Set the records down again in full, with every word kept.

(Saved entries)

──────────────────────────────

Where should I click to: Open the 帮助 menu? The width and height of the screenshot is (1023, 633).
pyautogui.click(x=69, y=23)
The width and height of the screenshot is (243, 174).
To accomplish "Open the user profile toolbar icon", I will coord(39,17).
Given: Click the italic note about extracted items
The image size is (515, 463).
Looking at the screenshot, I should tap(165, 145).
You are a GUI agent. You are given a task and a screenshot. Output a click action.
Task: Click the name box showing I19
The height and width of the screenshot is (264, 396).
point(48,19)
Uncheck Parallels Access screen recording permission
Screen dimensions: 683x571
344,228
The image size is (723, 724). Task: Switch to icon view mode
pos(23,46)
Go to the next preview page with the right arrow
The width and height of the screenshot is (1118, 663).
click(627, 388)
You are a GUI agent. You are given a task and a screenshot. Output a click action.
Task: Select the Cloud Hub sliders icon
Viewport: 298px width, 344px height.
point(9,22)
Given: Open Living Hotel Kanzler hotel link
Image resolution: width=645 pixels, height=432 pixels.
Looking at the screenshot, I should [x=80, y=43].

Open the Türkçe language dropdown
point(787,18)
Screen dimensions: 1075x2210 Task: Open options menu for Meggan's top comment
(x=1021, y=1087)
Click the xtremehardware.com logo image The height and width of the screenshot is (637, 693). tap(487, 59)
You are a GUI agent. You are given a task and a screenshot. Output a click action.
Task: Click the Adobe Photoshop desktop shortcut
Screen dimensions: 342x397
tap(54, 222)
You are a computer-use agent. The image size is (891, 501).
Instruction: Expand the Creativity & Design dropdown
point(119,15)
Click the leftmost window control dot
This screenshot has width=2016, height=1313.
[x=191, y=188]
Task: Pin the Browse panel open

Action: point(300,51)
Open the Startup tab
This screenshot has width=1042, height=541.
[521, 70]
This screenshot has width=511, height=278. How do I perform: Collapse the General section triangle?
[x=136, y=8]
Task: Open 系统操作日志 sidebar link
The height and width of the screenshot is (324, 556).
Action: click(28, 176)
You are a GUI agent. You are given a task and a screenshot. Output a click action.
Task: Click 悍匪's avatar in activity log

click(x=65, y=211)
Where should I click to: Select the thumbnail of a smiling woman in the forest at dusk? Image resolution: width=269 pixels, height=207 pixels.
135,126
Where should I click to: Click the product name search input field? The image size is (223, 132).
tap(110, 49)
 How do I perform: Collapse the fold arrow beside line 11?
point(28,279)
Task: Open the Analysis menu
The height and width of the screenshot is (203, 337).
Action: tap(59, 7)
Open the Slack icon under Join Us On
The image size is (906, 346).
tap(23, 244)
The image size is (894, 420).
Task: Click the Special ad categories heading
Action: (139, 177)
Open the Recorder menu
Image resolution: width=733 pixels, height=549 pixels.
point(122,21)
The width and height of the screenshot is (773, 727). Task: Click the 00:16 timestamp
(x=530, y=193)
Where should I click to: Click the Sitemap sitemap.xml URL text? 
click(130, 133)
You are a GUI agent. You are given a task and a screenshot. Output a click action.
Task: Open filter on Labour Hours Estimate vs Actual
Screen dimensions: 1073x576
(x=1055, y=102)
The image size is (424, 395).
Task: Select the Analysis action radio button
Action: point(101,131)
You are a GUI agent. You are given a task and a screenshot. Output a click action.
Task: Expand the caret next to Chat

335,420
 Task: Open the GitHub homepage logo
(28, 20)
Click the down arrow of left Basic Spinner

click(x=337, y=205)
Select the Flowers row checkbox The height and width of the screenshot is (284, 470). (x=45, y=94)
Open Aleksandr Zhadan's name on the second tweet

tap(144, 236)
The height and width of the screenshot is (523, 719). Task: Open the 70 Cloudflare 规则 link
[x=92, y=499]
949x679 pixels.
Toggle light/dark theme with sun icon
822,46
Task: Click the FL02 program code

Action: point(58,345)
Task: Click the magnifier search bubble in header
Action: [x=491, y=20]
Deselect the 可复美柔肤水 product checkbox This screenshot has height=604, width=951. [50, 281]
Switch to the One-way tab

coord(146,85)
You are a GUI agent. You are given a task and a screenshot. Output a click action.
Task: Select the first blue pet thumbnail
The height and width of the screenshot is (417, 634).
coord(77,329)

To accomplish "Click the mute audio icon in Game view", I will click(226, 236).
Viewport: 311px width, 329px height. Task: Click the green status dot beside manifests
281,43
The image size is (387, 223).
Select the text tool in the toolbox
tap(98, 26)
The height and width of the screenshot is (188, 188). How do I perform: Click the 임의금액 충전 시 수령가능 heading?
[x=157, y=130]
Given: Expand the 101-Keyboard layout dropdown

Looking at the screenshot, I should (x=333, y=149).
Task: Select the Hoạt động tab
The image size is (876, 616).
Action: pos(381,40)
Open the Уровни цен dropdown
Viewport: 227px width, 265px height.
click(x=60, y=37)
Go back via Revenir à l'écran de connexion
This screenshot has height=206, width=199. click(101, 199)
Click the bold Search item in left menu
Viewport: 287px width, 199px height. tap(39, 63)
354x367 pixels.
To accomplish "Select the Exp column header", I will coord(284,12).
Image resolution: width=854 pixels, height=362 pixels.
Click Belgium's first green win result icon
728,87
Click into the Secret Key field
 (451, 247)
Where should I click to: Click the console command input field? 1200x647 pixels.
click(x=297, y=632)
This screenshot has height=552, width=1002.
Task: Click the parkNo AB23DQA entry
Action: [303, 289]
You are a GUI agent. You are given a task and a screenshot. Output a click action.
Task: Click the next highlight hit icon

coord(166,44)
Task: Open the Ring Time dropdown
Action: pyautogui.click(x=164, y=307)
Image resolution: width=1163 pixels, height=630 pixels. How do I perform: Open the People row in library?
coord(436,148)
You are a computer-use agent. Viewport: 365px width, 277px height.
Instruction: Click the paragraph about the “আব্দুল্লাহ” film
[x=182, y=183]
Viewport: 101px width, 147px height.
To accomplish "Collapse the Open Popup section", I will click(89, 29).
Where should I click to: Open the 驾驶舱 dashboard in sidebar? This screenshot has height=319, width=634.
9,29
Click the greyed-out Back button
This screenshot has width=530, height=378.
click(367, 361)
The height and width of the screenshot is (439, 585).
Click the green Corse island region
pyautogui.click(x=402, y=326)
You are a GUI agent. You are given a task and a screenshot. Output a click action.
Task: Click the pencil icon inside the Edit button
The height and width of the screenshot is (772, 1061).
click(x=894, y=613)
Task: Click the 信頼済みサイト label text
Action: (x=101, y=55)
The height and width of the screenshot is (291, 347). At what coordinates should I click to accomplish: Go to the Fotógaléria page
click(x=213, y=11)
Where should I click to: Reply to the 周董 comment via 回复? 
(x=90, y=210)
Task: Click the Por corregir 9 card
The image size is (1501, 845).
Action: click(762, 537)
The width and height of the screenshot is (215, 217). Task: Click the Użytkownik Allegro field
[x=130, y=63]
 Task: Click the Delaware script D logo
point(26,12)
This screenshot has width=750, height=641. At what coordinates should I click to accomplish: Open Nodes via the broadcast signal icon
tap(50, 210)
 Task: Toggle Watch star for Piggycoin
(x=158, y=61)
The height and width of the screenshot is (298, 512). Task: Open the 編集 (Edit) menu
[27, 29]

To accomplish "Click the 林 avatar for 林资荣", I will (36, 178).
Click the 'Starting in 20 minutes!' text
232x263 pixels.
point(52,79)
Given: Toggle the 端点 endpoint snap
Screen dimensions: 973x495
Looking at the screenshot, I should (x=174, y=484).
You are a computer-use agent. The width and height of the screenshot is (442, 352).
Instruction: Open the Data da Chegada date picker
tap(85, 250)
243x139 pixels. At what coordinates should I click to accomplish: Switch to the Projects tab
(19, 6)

──────────────────────────────

YOUR SOLUTION:
Where should I click to: Open the 帮助 menu? The width and height of the screenshot is (1023, 633).
pyautogui.click(x=69, y=23)
The width and height of the screenshot is (243, 174).
To accomplish "Open the user profile toolbar icon", I will coord(39,17).
Given: Click the italic note about extracted items
The image size is (515, 463).
Looking at the screenshot, I should tap(165, 145).
You are a GUI agent. You are given a task and a screenshot. Output a click action.
Task: Click the name box showing I19
The height and width of the screenshot is (264, 396).
point(48,19)
Uncheck Parallels Access screen recording permission
Screen dimensions: 683x571
344,228
The image size is (723, 724). Task: Switch to icon view mode
pos(23,46)
Go to the next preview page with the right arrow
The width and height of the screenshot is (1118, 663).
click(627, 388)
You are a GUI agent. You are given a task and a screenshot. Output a click action.
Task: Select the Cloud Hub sliders icon
Viewport: 298px width, 344px height.
point(9,22)
Given: Open Living Hotel Kanzler hotel link
Image resolution: width=645 pixels, height=432 pixels.
Looking at the screenshot, I should [x=80, y=43].

Open the Türkçe language dropdown
point(787,18)
Screen dimensions: 1075x2210 Task: Open options menu for Meggan's top comment
(x=1021, y=1087)
Click the xtremehardware.com logo image The height and width of the screenshot is (637, 693). tap(487, 59)
You are a GUI agent. You are given a task and a screenshot. Output a click action.
Task: Click the Adobe Photoshop desktop shortcut
Screen dimensions: 342x397
tap(54, 222)
You are a computer-use agent. The image size is (891, 501).
Instruction: Expand the Creativity & Design dropdown
point(119,15)
Click the leftmost window control dot
This screenshot has width=2016, height=1313.
[x=191, y=188]
Task: Pin the Browse panel open

Action: point(300,51)
Open the Startup tab
This screenshot has width=1042, height=541.
[521, 70]
This screenshot has width=511, height=278. How do I perform: Collapse the General section triangle?
[x=136, y=8]
Task: Open 系统操作日志 sidebar link
The height and width of the screenshot is (324, 556).
Action: click(28, 176)
You are a GUI agent. You are given a task and a screenshot. Output a click action.
Task: Click 悍匪's avatar in activity log

click(x=65, y=211)
Where should I click to: Select the thumbnail of a smiling woman in the forest at dusk? Image resolution: width=269 pixels, height=207 pixels.
135,126
Where should I click to: Click the product name search input field? The image size is (223, 132).
tap(110, 49)
 How do I perform: Collapse the fold arrow beside line 11?
point(28,279)
Task: Open the Analysis menu
The height and width of the screenshot is (203, 337).
Action: tap(59, 7)
Open the Slack icon under Join Us On
The image size is (906, 346).
tap(23, 244)
The image size is (894, 420).
Task: Click the Special ad categories heading
Action: (139, 177)
Open the Recorder menu
Image resolution: width=733 pixels, height=549 pixels.
point(122,21)
The width and height of the screenshot is (773, 727). Task: Click the 00:16 timestamp
(x=530, y=193)
Where should I click to: Click the Sitemap sitemap.xml URL text? 
click(130, 133)
You are a GUI agent. You are given a task and a screenshot. Output a click action.
Task: Open filter on Labour Hours Estimate vs Actual
Screen dimensions: 1073x576
(x=1055, y=102)
The image size is (424, 395).
Task: Select the Analysis action radio button
Action: point(101,131)
You are a GUI agent. You are given a task and a screenshot. Output a click action.
Task: Expand the caret next to Chat

335,420
 Task: Open the GitHub homepage logo
(28, 20)
Click the down arrow of left Basic Spinner

click(x=337, y=205)
Select the Flowers row checkbox The height and width of the screenshot is (284, 470). (x=45, y=94)
Open Aleksandr Zhadan's name on the second tweet

tap(144, 236)
The height and width of the screenshot is (523, 719). Task: Open the 70 Cloudflare 规则 link
[x=92, y=499]
949x679 pixels.
Toggle light/dark theme with sun icon
822,46
Task: Click the FL02 program code

Action: point(58,345)
Task: Click the magnifier search bubble in header
Action: [x=491, y=20]
Deselect the 可复美柔肤水 product checkbox This screenshot has height=604, width=951. [50, 281]
Switch to the One-way tab

coord(146,85)
You are a GUI agent. You are given a task and a screenshot. Output a click action.
Task: Select the first blue pet thumbnail
The height and width of the screenshot is (417, 634).
coord(77,329)

To accomplish "Click the mute audio icon in Game view", I will click(226, 236).
Viewport: 311px width, 329px height. Task: Click the green status dot beside manifests
281,43
The image size is (387, 223).
Select the text tool in the toolbox
tap(98, 26)
The height and width of the screenshot is (188, 188). How do I perform: Click the 임의금액 충전 시 수령가능 heading?
[x=157, y=130]
Given: Expand the 101-Keyboard layout dropdown

Looking at the screenshot, I should (x=333, y=149).
Task: Select the Hoạt động tab
The image size is (876, 616).
Action: pos(381,40)
Open the Уровни цен dropdown
Viewport: 227px width, 265px height.
click(x=60, y=37)
Go back via Revenir à l'écran de connexion
This screenshot has height=206, width=199. click(101, 199)
Click the bold Search item in left menu
Viewport: 287px width, 199px height. tap(39, 63)
354x367 pixels.
To accomplish "Select the Exp column header", I will coord(284,12).
Image resolution: width=854 pixels, height=362 pixels.
Click Belgium's first green win result icon
728,87
Click into the Secret Key field
 (451, 247)
Where should I click to: Click the console command input field? 1200x647 pixels.
click(x=297, y=632)
This screenshot has height=552, width=1002.
Task: Click the parkNo AB23DQA entry
Action: [303, 289]
You are a GUI agent. You are given a task and a screenshot. Output a click action.
Task: Click the next highlight hit icon

coord(166,44)
Task: Open the Ring Time dropdown
Action: pyautogui.click(x=164, y=307)
Image resolution: width=1163 pixels, height=630 pixels. How do I perform: Open the People row in library?
coord(436,148)
You are a computer-use agent. Viewport: 365px width, 277px height.
Instruction: Click the paragraph about the “আব্দুল্লাহ” film
[x=182, y=183]
Viewport: 101px width, 147px height.
To accomplish "Collapse the Open Popup section", I will click(89, 29).
Where should I click to: Open the 驾驶舱 dashboard in sidebar? This screenshot has height=319, width=634.
9,29
Click the greyed-out Back button
This screenshot has width=530, height=378.
click(367, 361)
The height and width of the screenshot is (439, 585).
Click the green Corse island region
pyautogui.click(x=402, y=326)
You are a GUI agent. You are given a task and a screenshot. Output a click action.
Task: Click the pencil icon inside the Edit button
The height and width of the screenshot is (772, 1061).
click(x=894, y=613)
Task: Click the 信頼済みサイト label text
Action: (x=101, y=55)
The height and width of the screenshot is (291, 347). At what coordinates should I click to accomplish: Go to the Fotógaléria page
click(x=213, y=11)
Where should I click to: Reply to the 周董 comment via 回复? 
(x=90, y=210)
Task: Click the Por corregir 9 card
The image size is (1501, 845).
Action: click(762, 537)
The width and height of the screenshot is (215, 217). Task: Click the Użytkownik Allegro field
[x=130, y=63]
 Task: Click the Delaware script D logo
point(26,12)
This screenshot has width=750, height=641. At what coordinates should I click to accomplish: Open Nodes via the broadcast signal icon
tap(50, 210)
 Task: Toggle Watch star for Piggycoin
(x=158, y=61)
The height and width of the screenshot is (298, 512). Task: Open the 編集 (Edit) menu
[27, 29]

To accomplish "Click the 林 avatar for 林资荣", I will (36, 178).
Click the 'Starting in 20 minutes!' text
232x263 pixels.
point(52,79)
Given: Toggle the 端点 endpoint snap
Screen dimensions: 973x495
Looking at the screenshot, I should (x=174, y=484).
You are a computer-use agent. The width and height of the screenshot is (442, 352).
Instruction: Open the Data da Chegada date picker
tap(85, 250)
243x139 pixels. At what coordinates should I click to accomplish: Switch to the Projects tab
(19, 6)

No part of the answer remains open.